What is a Treasury Inflation-Protected Security?

A. Carter

A Treasury inflation-protected security (TIP) is a special type of note or bond that the U.S. Department of the Treasury uses to finance the public debt. At the same time, the Treasury inflation-protected security offers investors protection from the up and down swings that come with inflation. These securities are also called Treasury inflation-indexed securities.

Auction dates for treasury bonds and treasury notes are announced in major newspapers and online press releases.
Auction dates for treasury bonds and treasury notes are announced in major newspapers and online press releases.

These securities typically are purchased in multiples of $100 US Dollars (USD) through Treasury Department public auctions. Bids may also be placed through a government-approved bank, broker or dealer. Auction dates for treasury bonds and treasury notes are announced in major newspapers and online press releases at the department’s Web site. Investors may also subscribe to e-mail notifications.

Inflation is a rise in the cost of goods and services. As inflation increases, the base amount an investor puts in a Treasury inflation-protected security, known as the principal, simultaneously increases at the same rate as the Consumer Price Index (CPI). On the other hand, during deflationary periods, when prices are dropping, the principal likewise decreases.

The CPI is a weighted average of prices of a basket of consumer goods and services. It is used to measure increases and decreases in the cost of living for consumers. Although the CPI experiences some volatility over time, a Treasury inflation-protected security is considered to be a safe investment because the principal is not compromised when the CPI cycles down. If deflationary pressures cause the interest-adjusted principal to dip below the original investment amount, the original principal is paid out in full at maturity.
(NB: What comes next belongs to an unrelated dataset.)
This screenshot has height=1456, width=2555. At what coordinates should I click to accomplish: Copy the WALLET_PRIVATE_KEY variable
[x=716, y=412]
But there is a trade off for that piece of mind. Treasury inflation-protected securities (TIPS) offer a lower return. The U.S. Department of the Treasury provides an online TIPS Inflation Index Ratios page to help investors calculate changes to principal, according to changes in the CPI.
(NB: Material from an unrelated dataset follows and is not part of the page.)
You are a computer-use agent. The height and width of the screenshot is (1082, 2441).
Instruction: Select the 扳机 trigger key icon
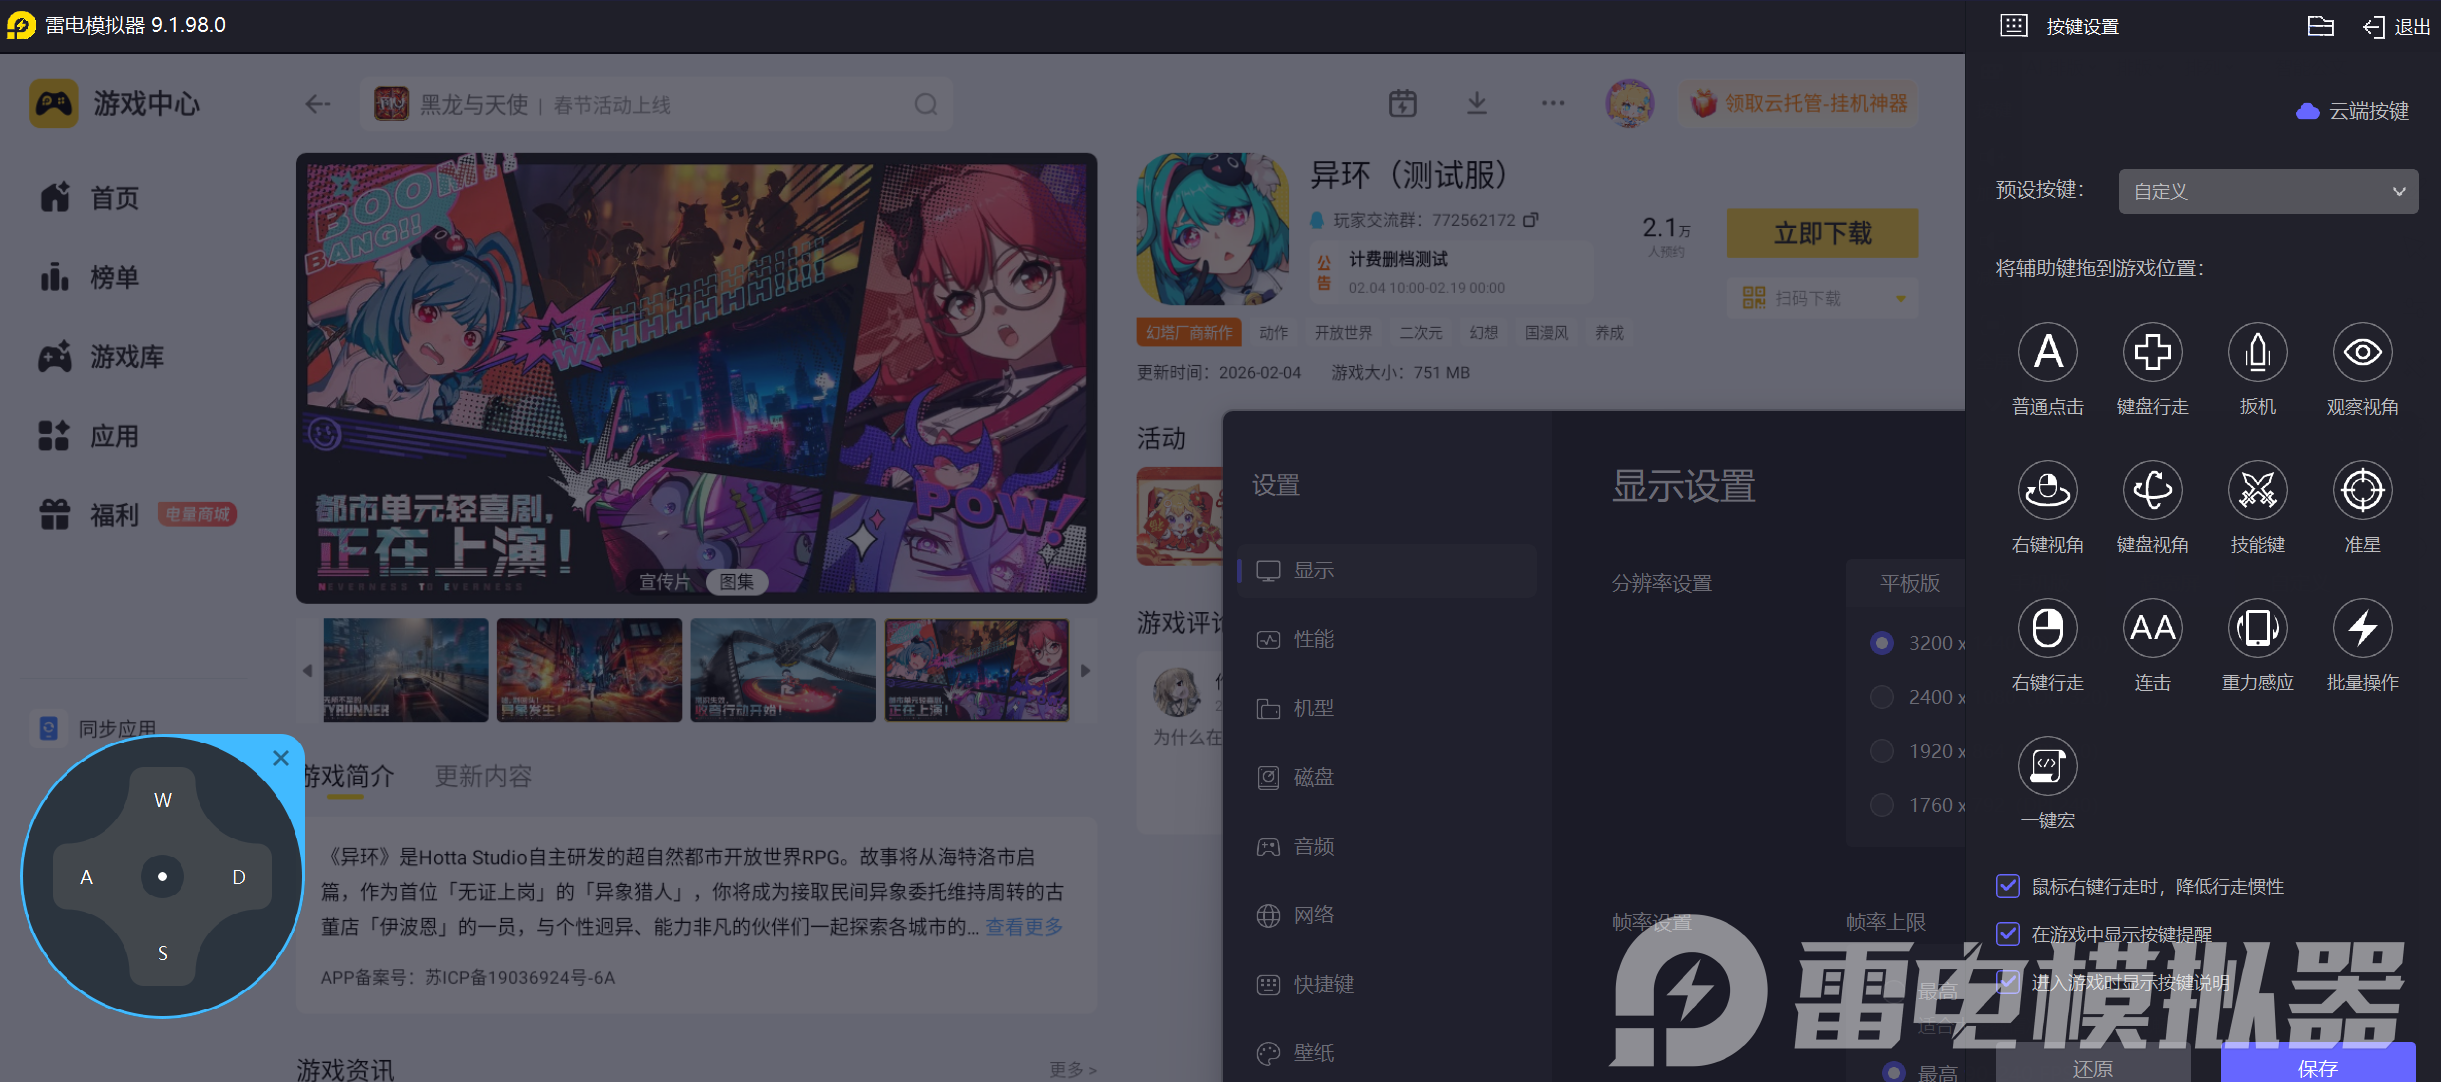(2257, 352)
Treasury inflation-protected securities pay interest every six months at a fixed rate and pay the principal to the investor upon maturity. They mature in terms of 5 years, 10 years and 20 years. For example, a 10-year TIPS note can have a semi-annual interest rate of 4 percent or 3.875 percent, with yields of 4.075 percent or 3.937 percent.

Interest on a Treasury inflation-protected security is exempt from state and local income taxes but it is subject to federal income tax. Federal income tax on interest payments is applied to the year the interest is received. With respect to growth in principal, federal income tax applies in the year that it occurs.

A Treasury inflation-protected security can be held to maturity or sold before the maturity date. Upon maturity, the principal can be used to buy another security. Investors do not have to take any special steps to redeem TIPS. The Treasury Department will automatically deposit the principal into a previously designated bank account.